Although CS binds both a substrate and a cofactor, these two ligands are tightly associated with each other, and the enzyme can be considered to have a single active site or ligand-binding site. The FMN molecule is buried deep within the enzyme, and EPSP binds on top of the remaining exposed portion of the isoalloxazine ring system, completely burying FMN. For this reason, each of the two ligands forms part of the binding site for the other.
As described above, one end of beta-sheet 2 provides a flat, fairly hydrophobic surface against which the FMN isoalloxazine ring system packs. The ribityl portion of FMN is well buried, sandwiched between three loops which provide interactions with the FMN hydroxyl and phosphate groups. In the monomer, the FMN phosphate is solvent accessible, but this group is completely buried on dimerisation. The FMN phosphate is coordinated by three Lysine residues, Lys 311, Lys 254 (via water) and Lys 238 (via water), and has close contacts with main-chain nitrogen atoms of Gly 296 and Ala 252. The interactions with Lys 238 and Gly 296 may be particularly significant as these residues belong to the adjacent molecule within the major dimer, and hence they contribute to stabilisation of the dimer.

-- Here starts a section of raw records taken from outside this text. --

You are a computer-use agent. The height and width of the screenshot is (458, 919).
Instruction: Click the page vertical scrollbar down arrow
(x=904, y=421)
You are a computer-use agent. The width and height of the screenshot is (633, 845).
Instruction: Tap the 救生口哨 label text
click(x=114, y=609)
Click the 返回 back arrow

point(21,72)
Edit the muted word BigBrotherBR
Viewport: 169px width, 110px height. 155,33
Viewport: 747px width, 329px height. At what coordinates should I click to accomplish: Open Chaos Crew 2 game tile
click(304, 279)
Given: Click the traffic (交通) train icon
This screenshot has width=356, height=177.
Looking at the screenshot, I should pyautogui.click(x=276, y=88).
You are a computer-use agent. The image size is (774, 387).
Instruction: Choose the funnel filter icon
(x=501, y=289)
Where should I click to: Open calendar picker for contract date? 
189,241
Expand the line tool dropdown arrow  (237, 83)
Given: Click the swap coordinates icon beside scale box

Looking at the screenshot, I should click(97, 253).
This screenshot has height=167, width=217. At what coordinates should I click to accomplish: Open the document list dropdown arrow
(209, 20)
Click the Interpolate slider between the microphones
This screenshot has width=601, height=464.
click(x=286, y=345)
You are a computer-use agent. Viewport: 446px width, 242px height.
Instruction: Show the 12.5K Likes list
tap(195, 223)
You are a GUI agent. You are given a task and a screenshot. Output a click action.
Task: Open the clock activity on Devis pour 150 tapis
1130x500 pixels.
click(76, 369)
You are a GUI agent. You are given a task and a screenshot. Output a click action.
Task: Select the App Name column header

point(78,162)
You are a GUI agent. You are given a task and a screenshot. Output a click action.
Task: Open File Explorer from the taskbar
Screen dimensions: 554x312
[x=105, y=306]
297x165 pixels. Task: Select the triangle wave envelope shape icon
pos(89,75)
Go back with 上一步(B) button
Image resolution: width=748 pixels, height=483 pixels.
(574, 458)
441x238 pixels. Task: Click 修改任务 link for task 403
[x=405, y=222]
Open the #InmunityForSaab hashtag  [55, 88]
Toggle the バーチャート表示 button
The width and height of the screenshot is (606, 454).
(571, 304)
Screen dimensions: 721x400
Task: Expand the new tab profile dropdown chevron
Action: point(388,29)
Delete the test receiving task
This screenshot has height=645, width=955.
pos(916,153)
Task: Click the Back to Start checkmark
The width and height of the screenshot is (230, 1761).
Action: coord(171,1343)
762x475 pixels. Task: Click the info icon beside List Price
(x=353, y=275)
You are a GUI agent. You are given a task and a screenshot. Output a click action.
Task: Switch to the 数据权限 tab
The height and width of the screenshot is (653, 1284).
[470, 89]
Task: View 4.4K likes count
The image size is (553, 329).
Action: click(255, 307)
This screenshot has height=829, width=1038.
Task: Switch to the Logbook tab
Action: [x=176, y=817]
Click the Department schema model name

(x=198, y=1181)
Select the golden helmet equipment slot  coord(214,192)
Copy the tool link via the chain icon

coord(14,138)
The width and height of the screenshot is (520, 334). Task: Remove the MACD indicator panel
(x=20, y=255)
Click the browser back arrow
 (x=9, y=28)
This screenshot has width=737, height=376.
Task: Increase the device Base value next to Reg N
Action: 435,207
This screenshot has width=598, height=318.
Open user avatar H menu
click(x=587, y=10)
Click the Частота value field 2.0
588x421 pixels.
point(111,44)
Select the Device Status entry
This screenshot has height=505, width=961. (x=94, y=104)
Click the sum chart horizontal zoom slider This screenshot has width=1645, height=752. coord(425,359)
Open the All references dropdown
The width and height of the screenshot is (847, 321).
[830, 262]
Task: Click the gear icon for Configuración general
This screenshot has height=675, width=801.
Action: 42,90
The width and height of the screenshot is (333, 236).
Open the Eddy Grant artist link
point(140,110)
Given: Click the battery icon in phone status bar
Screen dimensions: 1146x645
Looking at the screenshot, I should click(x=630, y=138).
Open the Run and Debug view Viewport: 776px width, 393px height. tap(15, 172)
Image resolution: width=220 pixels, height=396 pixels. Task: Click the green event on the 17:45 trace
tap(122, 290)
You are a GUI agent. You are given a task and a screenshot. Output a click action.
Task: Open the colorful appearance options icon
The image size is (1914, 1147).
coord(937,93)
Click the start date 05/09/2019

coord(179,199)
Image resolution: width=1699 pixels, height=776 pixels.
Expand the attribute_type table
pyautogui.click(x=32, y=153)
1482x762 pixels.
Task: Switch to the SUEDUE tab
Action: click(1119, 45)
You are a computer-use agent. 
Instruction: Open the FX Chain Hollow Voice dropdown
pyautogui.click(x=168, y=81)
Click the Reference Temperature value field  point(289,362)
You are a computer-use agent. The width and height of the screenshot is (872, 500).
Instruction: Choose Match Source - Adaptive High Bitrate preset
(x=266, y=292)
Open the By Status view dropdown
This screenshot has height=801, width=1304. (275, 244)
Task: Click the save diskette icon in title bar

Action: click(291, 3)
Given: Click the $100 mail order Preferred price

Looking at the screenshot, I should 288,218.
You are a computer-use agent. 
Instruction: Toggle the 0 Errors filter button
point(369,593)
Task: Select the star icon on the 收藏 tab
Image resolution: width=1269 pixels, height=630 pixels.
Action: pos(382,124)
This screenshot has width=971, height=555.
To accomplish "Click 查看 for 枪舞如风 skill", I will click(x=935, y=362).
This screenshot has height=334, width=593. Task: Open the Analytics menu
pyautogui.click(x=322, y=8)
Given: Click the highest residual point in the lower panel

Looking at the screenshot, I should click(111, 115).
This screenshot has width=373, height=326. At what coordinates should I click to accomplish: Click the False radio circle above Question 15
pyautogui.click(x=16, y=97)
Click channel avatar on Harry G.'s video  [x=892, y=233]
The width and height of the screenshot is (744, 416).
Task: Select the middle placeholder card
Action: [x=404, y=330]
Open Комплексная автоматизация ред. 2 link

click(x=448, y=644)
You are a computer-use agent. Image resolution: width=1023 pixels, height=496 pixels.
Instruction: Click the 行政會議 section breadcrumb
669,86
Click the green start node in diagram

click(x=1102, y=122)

Although the FMN has been described as well buried in the structure of the CS dimer, there are a considerable number of solvent molecules close to both the phosphate and ribityl regions of FMN. These water molecules are discrete and well-ordered, and many mediate interactions between FMN and CS, while a few also coordinate EPSP. FMN oxygens O5* and O4* are surrounded by several solvent molecules, and neither makes any direct interactions with the protein. Oxygen O3* also makes no interactions with CS, but is involved in a strong intramolecular hydrogen bond with one of the FMN phosphate oxygens, which is likely to stabilise FMN in the conformation present in the active site. Oxygen O2* is the only FMN atom which makes a direct interaction with EPSP—there is a hydrogen bond between O2* and one of the oxygens of the EPSP carboxylate. O2* also coordinates the side-chain nitrogen of conserved residue Asn 251.
In contrast to the remainder of the molecule, the isoalloxazine ring system makes few specific interactions with CS, but nevertheless it helps to bury a considerable area of hydrophobic surface. Unusually for an FMN-binding protein, there are no pi-stacking interactions between protein and FMN; instead the binding surface for the isoalloxazine rings is formed by small hydrophobic residues Ala 342, Ala 346, Ala 252, Ile 313 and Met 310. This may help the protein to accommodate FMN in the reduced state, in which the isoalloxazine system is proposed to bow slightly around the two central nitrogen atoms.
Interactions made by the pyrimidinedione portion of the isoalloxazine ring system are affected by the conformations of active site loops which determine whether the protein is in the “open” or “closed” state. The catalytic histidine residue His 110 is close to both N1 and O2 of FMN in the “open” state, and appears to be hydrogen-bonded to O2 in the crystal structure. However, in the “closed” state, the histidine side-chain moves relative to FMN and no longer interacts. The movement of His 110 is correlated with a change in conformation of the loop between residues Pro 314 and Leu 320, which results in residue Thr 315 coming considerably closer to FMN in the “closed” form. FMN O2 is 3.4 Å from 315 N in the “open” form, but the main-chain nitrogen makes a stronger hydrogen bond in the “closed” form and is just 3.1 A from O2. In addition, the conformation of the side chain of Thr 315 changes; allowing the side-chain hydroxyl to also make a hydrogen-bonding interaction with O2 of FMN.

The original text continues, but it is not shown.